Review: Encore’s Full Monty delivers laughs and quiet emotions

REVIEW THEATER & DANCE

The Full Monty

Giving audience members their monty's worth. / Photo by Michele Anliker Photography.

The Encore Musical Theatre Company is taking it all off and going the Full Monty for a lot of laughs and a bit of introspection.

The 1997 movie The Full Monty was part of a long tradition of British comedies with a biting social message. It was hilariously funny and a bit naughty but it was also at times a poignant and carefully observed view of a steel town, Sheffield, England, in the throes of yet another economic downturn.

In 2000 playwright Terrence McNally moved the story from England to equally downtrodden Buffalo, New York, and replaced the lively Top 40 R&B soundtrack with an original score with lyrics and music by David Yazbeck. The musical doesn’t have the grit or the deeper sense of class alienation of the movie, but it does have a nice blend of good humor, touching drama, and a bright jazzy score, which Encore brings beautifully to life.

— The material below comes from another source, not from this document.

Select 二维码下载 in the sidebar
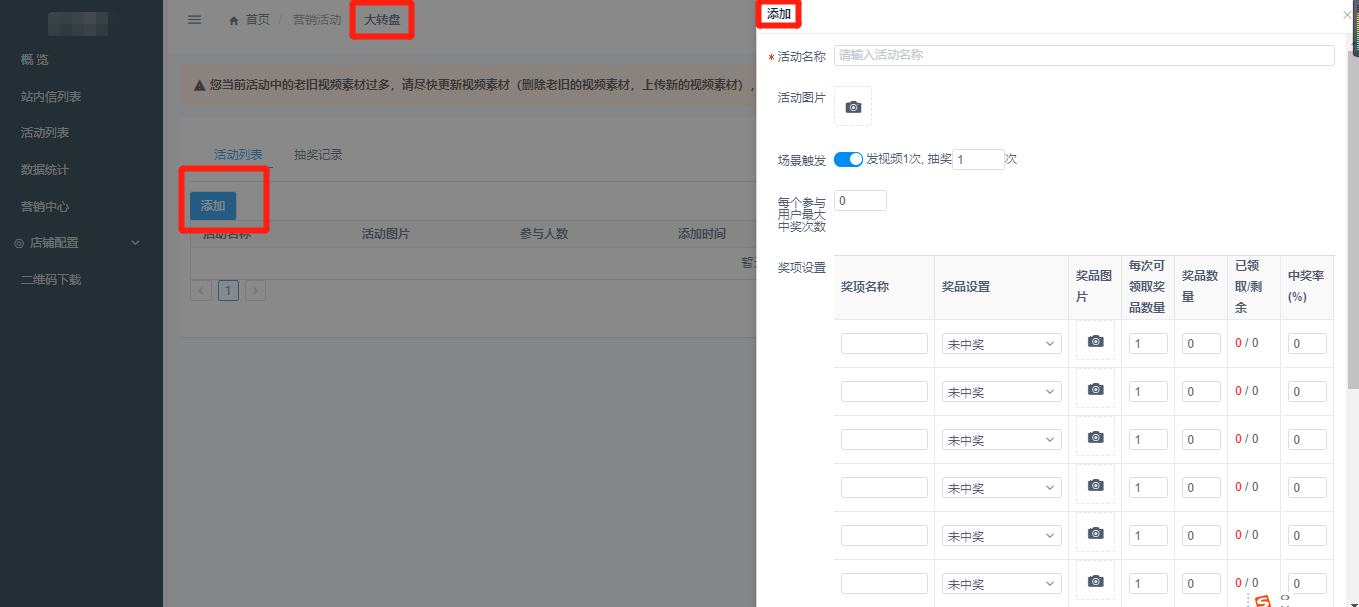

Jerry Lukowski and Dave Bukatinsky are recently unemployed steel workers. Jerry is divorced, behind in his child support and afraid of losing contact with his middle-school-aged son. Dave is overweight, uneasy with his body and his life. After seeing the excitement created by a Chippendales-style strip show among the local women, Jerry decides that they should create their own show with dreams of making $50,000 and getting their lives back in order. Knowing their bodies would not be a lure, Jerry tells some local women that they will go the full monty, totally nude.

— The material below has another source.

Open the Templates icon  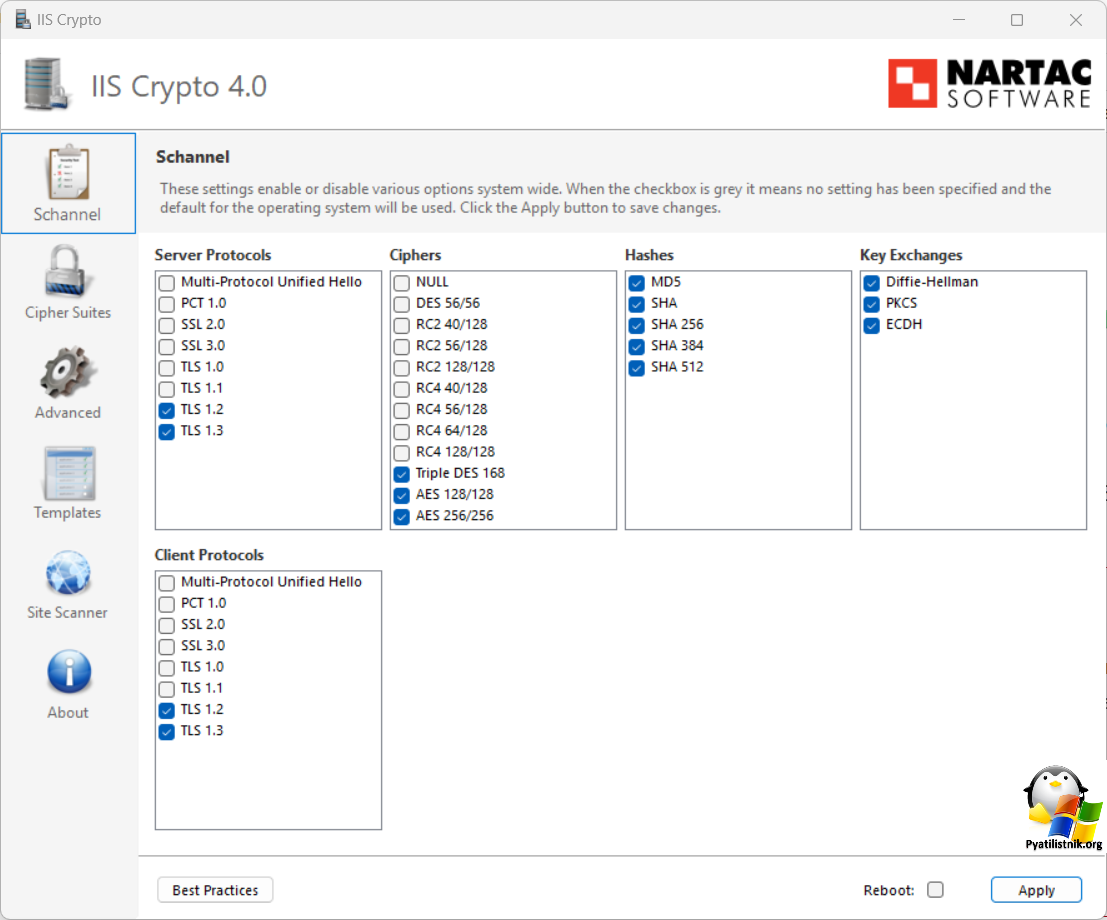(67, 473)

This production gets off to a great start by having two excellent actors in the lead roles. Eric Parker as Jerry brings energy, a bit of self-conscious swagger, and a sensitive change from macho to humane. Parker makes Jerry a full human being in search of who he really is. He isn’t a great singer but he gives real authority to tough songs like "Scrap," comic songs like "Big Ass Rock" and the gentle reflection of "Breeze Off the River," a love song to his sleeping son.

Greg Bailey’s Dave is a lumpish, dragging, sad-eyed mess as Dave. He’s good-hearted but unhappy with his body, his discomfort in what should be a happy marriage, and his loss of a job. Bailey captures just the right amount of languor and hangdog expression to make his transformation toward the end all the more triumphant.

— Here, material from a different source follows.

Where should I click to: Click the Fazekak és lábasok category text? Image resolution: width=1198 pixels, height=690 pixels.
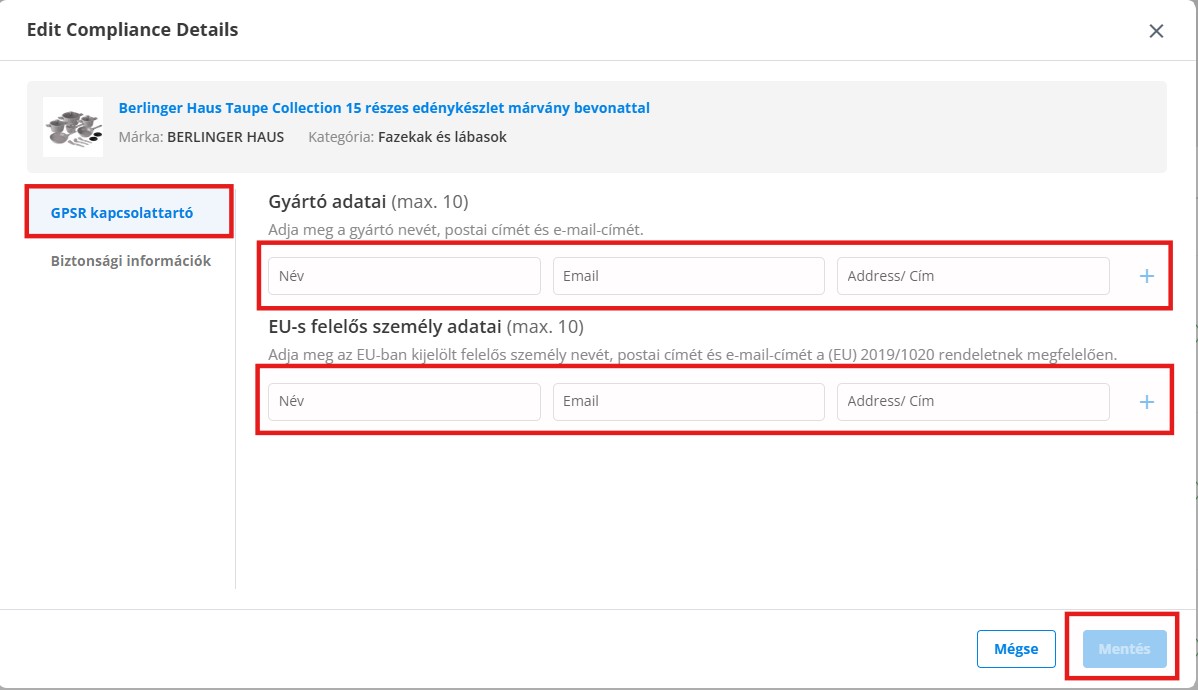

The entire ensemble gives it their all. Dan Morrison is Harold, the laid off manager with the expensive wife. Morrison gives the character a nervous energy that goes from unease to “what the heck” let’s do it charm. Matthew Pecek is the mama’s boy Malcolm and he first appears as a suicidal mess, his thin body tightly wrapped, and then he opens up as he finds himself and love. Pecek, also, has a fine singing voice.

Jordan Harris plays Horse, a black man with the dance skills. Harris brings some extra zip to the dance numbers and some sly comedy when dealing with a certain black stereotype. The last member of the dance group is Ethan, a man obsessed with Donald O’Connor’s ability to climb walls and possessing a special asset for a stripper. Brendan Kelly is funny and also brings a good singing voice to his duet with Pecek.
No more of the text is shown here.